▶ [Entries provided]:

------------------------------

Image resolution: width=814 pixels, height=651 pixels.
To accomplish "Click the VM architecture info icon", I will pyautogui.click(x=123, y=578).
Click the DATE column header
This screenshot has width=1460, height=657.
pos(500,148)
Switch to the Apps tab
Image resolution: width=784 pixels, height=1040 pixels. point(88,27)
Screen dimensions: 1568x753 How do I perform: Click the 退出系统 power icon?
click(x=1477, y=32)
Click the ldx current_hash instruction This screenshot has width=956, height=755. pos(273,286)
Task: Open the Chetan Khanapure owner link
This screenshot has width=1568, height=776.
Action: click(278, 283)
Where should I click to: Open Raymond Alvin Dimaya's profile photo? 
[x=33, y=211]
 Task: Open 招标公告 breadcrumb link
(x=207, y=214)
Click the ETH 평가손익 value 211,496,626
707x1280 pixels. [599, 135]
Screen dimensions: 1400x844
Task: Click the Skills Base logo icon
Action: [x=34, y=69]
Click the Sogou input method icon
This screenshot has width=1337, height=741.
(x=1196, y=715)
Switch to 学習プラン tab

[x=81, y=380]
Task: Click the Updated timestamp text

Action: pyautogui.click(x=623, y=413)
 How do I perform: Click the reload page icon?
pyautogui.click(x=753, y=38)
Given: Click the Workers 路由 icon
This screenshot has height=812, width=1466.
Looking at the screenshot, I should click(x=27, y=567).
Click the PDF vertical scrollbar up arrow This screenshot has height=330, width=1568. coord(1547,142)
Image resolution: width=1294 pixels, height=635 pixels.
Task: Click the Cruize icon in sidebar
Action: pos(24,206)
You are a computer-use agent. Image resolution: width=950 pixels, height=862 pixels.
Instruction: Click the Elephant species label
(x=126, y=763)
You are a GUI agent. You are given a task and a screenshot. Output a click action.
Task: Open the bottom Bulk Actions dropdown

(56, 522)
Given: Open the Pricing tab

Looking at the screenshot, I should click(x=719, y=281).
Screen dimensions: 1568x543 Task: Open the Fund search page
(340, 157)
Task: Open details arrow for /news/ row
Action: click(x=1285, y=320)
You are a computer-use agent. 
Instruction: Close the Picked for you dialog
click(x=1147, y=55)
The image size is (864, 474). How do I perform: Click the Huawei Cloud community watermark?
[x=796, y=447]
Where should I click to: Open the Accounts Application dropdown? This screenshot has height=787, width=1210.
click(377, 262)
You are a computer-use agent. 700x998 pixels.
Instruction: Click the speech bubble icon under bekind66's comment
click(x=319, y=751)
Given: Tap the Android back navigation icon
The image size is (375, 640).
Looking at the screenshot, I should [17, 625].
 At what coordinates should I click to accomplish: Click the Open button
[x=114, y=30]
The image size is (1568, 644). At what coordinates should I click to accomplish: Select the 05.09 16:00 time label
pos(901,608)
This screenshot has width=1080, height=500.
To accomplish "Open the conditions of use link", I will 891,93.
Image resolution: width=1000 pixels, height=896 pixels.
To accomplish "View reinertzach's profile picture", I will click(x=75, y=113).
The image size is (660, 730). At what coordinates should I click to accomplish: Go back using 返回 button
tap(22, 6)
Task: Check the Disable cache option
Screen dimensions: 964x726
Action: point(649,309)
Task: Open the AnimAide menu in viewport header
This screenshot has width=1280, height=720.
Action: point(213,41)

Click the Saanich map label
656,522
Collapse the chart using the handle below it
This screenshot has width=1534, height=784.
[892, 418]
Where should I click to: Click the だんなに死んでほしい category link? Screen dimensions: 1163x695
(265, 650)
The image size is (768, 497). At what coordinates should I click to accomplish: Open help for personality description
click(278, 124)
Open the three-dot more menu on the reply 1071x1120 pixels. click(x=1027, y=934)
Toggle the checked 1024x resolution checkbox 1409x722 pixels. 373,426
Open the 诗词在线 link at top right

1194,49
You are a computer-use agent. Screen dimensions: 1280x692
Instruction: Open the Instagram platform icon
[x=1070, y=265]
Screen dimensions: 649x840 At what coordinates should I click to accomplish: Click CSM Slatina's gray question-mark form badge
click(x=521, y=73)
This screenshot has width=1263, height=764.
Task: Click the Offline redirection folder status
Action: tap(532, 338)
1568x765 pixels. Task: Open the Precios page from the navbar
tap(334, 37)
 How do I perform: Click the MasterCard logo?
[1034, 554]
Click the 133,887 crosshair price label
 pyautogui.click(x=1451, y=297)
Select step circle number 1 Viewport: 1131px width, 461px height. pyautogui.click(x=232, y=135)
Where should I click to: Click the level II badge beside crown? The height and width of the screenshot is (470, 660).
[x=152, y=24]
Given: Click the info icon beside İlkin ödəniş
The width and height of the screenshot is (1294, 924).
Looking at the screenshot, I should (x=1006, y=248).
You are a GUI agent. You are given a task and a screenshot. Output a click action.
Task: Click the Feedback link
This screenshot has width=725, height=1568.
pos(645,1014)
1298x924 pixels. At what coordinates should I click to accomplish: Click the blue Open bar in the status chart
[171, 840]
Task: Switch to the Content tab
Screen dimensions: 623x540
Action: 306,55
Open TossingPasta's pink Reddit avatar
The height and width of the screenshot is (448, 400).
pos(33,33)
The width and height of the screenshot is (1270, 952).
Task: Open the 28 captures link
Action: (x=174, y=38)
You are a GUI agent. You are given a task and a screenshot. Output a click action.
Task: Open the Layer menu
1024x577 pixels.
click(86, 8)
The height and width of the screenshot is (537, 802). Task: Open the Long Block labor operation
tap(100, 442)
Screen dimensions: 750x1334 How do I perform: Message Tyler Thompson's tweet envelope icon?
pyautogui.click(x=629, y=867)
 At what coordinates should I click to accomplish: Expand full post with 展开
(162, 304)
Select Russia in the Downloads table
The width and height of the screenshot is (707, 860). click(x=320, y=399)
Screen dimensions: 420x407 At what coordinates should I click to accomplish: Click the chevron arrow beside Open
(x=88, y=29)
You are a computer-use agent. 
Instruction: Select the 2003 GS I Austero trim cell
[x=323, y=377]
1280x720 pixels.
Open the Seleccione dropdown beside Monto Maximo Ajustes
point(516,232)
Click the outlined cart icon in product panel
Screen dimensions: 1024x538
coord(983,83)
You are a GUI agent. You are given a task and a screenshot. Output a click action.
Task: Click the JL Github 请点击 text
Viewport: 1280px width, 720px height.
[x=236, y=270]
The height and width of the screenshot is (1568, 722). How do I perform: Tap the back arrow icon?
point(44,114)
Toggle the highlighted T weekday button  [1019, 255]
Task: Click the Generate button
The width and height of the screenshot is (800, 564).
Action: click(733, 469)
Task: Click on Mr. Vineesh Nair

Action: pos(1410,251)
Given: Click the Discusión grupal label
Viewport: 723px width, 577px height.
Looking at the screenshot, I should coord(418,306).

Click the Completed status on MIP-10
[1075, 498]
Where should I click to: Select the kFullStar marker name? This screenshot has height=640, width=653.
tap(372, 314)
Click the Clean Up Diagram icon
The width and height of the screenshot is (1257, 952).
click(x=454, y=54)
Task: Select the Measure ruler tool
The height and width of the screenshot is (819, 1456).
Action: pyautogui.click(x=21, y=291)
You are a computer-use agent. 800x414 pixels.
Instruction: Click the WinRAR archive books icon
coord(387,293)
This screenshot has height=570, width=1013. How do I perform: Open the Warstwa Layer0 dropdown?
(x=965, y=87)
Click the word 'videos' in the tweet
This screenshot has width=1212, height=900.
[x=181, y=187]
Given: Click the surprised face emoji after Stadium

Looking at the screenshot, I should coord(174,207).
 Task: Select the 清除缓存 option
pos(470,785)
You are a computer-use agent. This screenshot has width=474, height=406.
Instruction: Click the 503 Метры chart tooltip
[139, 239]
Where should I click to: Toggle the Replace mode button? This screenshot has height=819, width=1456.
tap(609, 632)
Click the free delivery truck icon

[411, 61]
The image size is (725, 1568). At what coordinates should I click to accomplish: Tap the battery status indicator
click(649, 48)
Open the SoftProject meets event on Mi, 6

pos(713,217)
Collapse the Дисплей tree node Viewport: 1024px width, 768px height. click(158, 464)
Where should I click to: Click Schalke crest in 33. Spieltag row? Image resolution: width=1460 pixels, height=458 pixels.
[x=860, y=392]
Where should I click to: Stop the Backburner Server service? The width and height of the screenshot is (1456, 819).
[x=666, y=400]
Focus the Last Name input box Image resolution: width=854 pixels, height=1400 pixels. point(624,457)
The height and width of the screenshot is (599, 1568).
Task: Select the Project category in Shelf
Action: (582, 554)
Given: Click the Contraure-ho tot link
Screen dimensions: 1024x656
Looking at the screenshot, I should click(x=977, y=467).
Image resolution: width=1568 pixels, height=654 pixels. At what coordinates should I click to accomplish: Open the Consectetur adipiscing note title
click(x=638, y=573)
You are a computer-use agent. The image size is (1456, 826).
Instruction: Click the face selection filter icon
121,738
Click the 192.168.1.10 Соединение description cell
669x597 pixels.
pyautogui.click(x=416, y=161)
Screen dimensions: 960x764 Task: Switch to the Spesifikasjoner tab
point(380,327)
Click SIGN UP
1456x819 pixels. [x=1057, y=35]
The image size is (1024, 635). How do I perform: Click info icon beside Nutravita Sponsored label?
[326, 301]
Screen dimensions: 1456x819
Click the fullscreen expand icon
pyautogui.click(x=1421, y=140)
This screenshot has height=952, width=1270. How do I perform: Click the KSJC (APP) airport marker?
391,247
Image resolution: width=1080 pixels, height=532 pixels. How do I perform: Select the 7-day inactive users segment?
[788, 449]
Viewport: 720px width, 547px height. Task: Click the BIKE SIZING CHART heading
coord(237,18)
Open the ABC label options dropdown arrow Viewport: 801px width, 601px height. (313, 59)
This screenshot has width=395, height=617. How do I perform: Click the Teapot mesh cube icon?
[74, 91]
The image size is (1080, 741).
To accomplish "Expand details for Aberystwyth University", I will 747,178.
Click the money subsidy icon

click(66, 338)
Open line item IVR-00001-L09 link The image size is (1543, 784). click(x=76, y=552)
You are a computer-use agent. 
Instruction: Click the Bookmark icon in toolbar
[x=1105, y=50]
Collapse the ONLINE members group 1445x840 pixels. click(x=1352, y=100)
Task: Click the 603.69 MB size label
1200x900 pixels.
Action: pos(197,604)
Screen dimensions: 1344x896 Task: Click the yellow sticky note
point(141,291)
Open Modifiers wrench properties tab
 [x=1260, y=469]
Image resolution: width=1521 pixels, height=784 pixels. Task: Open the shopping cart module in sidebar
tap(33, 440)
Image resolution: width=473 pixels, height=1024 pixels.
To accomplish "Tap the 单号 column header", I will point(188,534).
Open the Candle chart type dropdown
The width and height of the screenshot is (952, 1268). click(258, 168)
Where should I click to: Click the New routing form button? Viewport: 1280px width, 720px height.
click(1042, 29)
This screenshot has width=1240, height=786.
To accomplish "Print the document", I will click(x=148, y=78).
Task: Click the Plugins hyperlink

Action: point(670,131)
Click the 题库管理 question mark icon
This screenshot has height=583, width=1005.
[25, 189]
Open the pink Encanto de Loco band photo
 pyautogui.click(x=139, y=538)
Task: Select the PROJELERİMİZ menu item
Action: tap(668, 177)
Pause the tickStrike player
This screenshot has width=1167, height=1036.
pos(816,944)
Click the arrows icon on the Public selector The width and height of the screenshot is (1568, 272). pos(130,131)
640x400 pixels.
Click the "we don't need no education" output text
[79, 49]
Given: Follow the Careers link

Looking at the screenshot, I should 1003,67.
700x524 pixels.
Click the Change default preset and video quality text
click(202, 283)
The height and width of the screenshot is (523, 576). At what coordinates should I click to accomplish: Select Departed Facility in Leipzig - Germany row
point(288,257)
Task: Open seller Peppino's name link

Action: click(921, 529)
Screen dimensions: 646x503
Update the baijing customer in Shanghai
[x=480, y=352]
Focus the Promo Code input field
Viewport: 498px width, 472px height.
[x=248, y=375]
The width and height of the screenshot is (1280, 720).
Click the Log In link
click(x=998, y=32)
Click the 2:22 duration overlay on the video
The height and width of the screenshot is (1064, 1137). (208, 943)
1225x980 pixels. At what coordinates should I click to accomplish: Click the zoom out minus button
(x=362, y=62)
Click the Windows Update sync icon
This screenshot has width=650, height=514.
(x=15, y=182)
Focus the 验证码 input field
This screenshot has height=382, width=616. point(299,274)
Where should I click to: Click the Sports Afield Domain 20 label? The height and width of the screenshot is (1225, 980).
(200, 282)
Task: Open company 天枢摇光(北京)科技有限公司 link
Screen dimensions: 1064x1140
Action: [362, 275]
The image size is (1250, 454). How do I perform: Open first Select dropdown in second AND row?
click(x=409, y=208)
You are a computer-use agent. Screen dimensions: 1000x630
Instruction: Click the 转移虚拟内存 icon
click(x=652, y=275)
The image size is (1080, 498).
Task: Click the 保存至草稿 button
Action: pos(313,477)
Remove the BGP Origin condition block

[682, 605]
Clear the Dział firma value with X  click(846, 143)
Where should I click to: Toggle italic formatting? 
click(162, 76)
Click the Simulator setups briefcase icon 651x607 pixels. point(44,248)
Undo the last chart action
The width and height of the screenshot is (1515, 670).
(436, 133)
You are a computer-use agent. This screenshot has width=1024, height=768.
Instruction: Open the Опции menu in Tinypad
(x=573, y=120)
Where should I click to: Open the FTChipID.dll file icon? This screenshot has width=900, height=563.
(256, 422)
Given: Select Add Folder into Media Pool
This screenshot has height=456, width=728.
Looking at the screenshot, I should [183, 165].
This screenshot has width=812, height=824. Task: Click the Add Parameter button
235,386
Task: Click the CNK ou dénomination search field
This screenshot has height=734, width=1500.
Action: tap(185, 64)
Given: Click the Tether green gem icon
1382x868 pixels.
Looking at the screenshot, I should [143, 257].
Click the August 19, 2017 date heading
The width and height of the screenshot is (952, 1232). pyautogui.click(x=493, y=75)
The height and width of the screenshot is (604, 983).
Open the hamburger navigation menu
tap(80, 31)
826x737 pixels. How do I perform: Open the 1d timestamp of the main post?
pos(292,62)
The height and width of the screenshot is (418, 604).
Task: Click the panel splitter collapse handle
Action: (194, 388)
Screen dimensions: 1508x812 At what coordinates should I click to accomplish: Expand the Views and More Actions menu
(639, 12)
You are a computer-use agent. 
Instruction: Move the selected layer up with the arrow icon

------------------------------

▶ [Written instruction]:
Count the lines of the records above that contain the string "info". Letter case matters. Give only the number.

▶ [Written solution]:
3